Jesus is THE Life and He comes to share that with us. Because He lives, so do we. His tomb is empty. It is not His final resting place. Because we have been joined together with Christ in Baptism, the grave is not our final destination. Jesus has prepared a place for us in His house and at His table.

By Faith Alone: Week Twenty-Eight: Day Four

Grace to you and peace from God and our Lord Jesus Christ.

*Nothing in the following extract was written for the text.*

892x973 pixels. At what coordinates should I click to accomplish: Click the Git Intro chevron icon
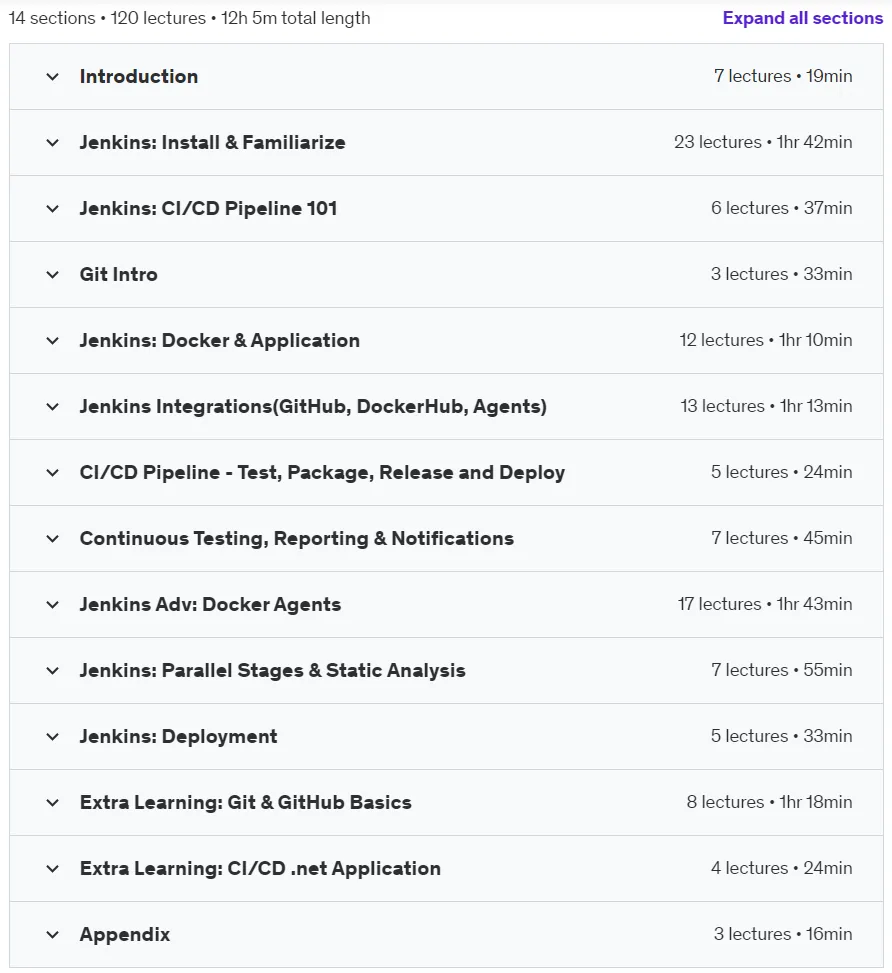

Today, Luther shares some thoughts about keeping God’s name holy. He references the first petition of the Lord’s Prayer: “Hallowed be Thy name.” He goes on to write:

“Although it’s short, the Lord’s Prayer is delightful and profound when prayed from the heart. Among the seven parts of the Lord’s Prayer, the greatest part is ‘Let your name be kept holy.’ Notice, however, that God’s name is holy in and of itself. It’s not made holy by us. God is the one who makes all things holy and makes us holy as well. So ‘let your name be kept holy’ means that God’s name should be made holy in us. When this happens, God becomes everything and we become nothing. The other six parts of the Lord’s Prayer point to the same end – keeping God’s name holy. When we keep God’s name holy, we do everything well.”

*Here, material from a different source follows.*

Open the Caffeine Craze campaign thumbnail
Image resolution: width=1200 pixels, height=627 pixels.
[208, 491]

Certainly we want to keep His name holy among us by living according to God’s Word. But we don’t do that very well – not all of the time. So the forgiveness that is ours in Christ becomes an essential part of keeping God’s name holy among us. When we confess our sin, God can continue His work to make us holy by removing that stain. It points us back to Jesus who is our righteousness – our holiness. He became sin for us so that we could become the righteousness of God in Him. That’s how God’s name is being made holy in us. It is an alien righteousness meaning that it is not our own or of our own making. It is imparted to us by the gracious work of God done in us through His word joined to the waters of Baptism (cf. Romans 6:3-11).

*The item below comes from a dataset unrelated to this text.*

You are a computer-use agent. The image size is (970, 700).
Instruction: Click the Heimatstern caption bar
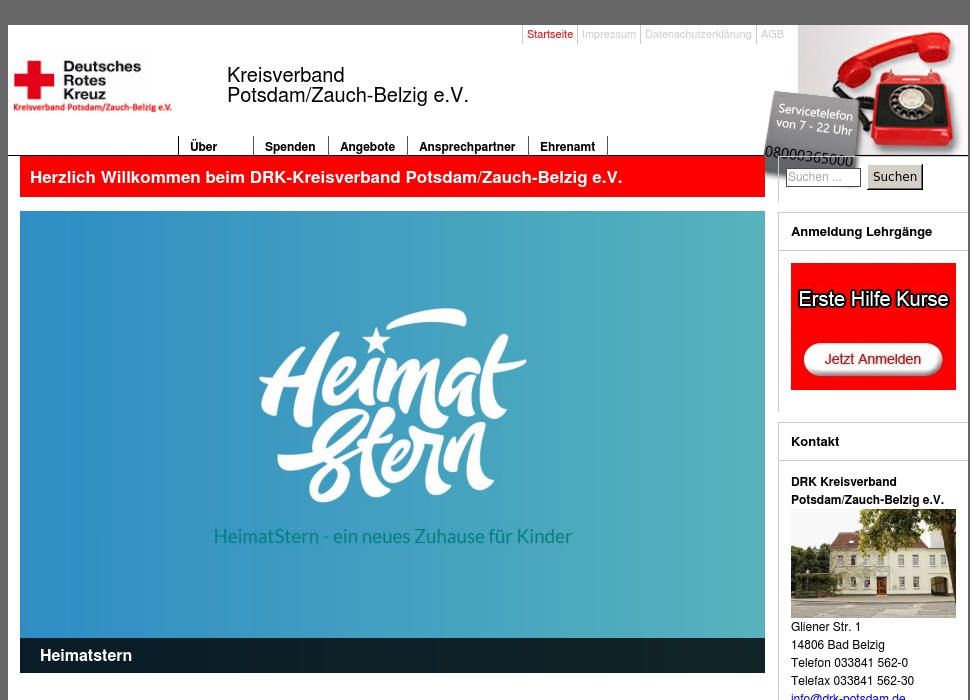(392, 655)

And so our prayer is that God continue His work to make His name holy in us and through us – that He bring to completion in us the work that He began when He called us to faith. He is faithful and He will do it.

By Faith Alone: Week Twenty-Eight: Day Five
Grace to you and peace from God our Father and the Lord Jesus Christ.

What Luther writes today pertains to making the proper distinction between Law and Gospel. The Law has the function of stripping us of any pretense that we are now or can ever be pleasing to God by our strength alone. The Law is designed to bring us to the point of despair – to the point where we see no escape. God uses the Law in that way so that the word of His Gospel will be heard and received for what it is – a lifeline to a drowning man. If we don’t know we are in need, then we will refuse the life preserving Gospel that God gives to us.

If I am not preaching God’s Law in the manner in which it is intended, then the hearers will never see their need. They will never be open to the Gospel. They will think that they are fine just as they are – no need to change or to follow any path but their own. They won’t truly know the love God has for them because they have fashioned God in their image.

If, on the other hand, I preach God’s Law as it is intended to be preached and the Holy Spirit is at work through the Law to convict hearts and silence objections, then the hearers will be laid bare. They will see their need and they will hunger and thirst for a righteousness that is not their own. Like a starving man, they will take hold of the promises of God made complete in Jesus as if their lives depended on it.

May God so work through His Word and may I always preach both His Law and the Gospel so that God can continue to draw all who are lost to Jesus who is our only hope of rescue from the chains of sin and the demands of God’s Law.